The purpose of this paper is to analyze what the concept of agility means for communication evaluation and measurement and to challenge assumptions of goal-oriented and organization-centric approaches to evaluation and measurement.
This paper is a development debate based on a literature review, regarding agility, evaluation theory, communication evaluation approaches and what agility means for communication measurement.
Agility teaches that what works is more important than what was agreed upon in advance, so it is with more emphasis on needs rather than objectives. Regarding evaluation, the findings show that in today’s communication evaluation theory, evaluation is equated with summative evaluation of smart designed and fixed objectives. In agility, evaluation is always formative, to foster development and improvement within an ongoing activity. Consequently smart objectives are no longer valid as fixed benchmarks and ex ante and ex post evaluations do not exist; instead evaluation is an on-going and forward looking activity during action. Regarding measurement, the basic focus in agility on user needs implies that qualitative methods are more obvious than quantitative. The classic Weberian idea of “Verstehen” is helpful to understand how to focus on needs rather than objectives. This paper finally explores the merits of action research and sense-making methodology as applicable measurements in which “Verstehen” is the basis.

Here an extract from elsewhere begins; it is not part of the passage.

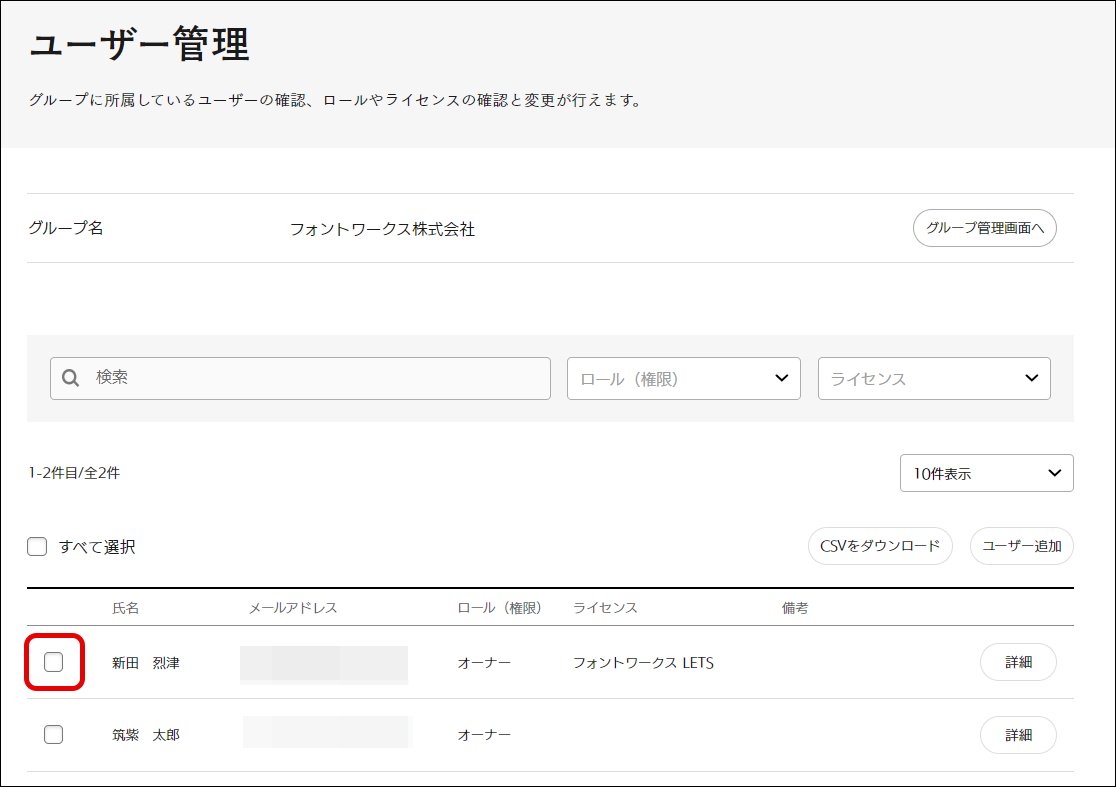Toggle the すべて選択 checkbox

pyautogui.click(x=37, y=547)
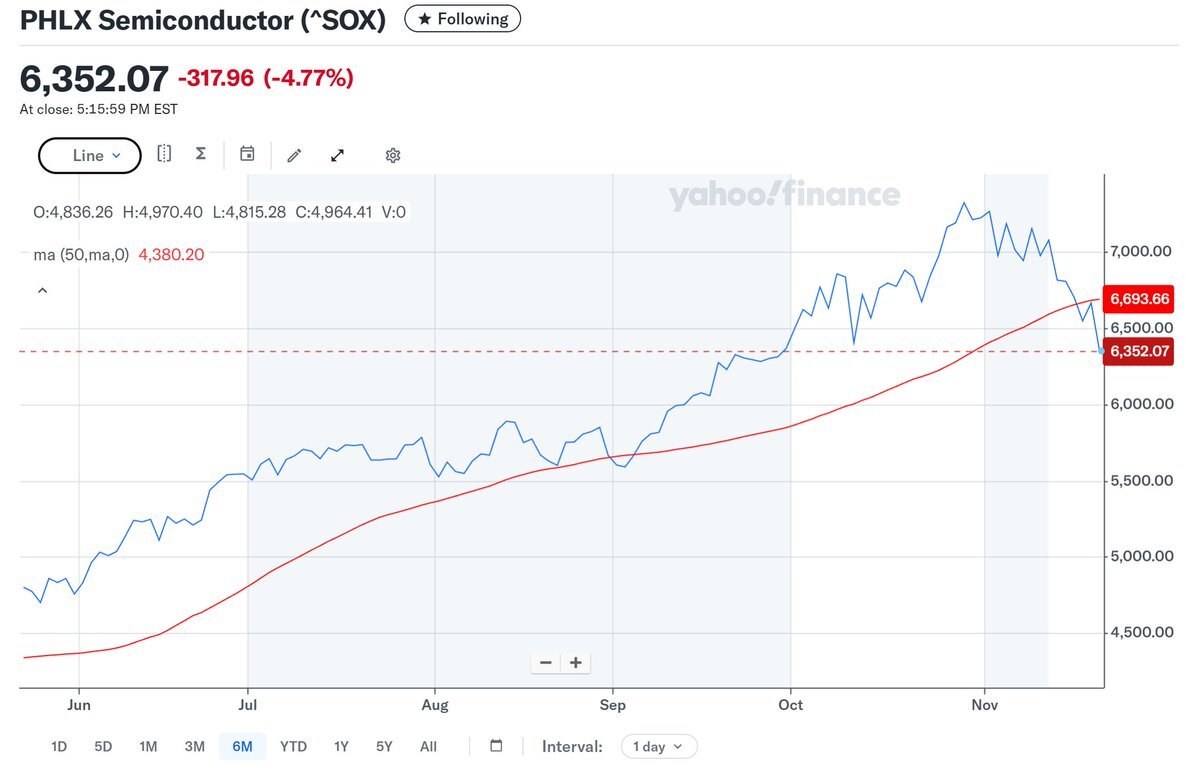Open the Line chart type dropdown
Screen dimensions: 1200x773
(89, 155)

Agility is a very radical concept. The practical and theoretical implications of agile evaluation and measurement mean a total change for practice as well as for communication measurement and evaluation theory building.
The value of this paper is that it is the first to include agility into communication evaluation and measurement and that it, consequently, moves beyond organization-centric concepts of evaluation and measurement by bringing the often overlooked user needs into the game.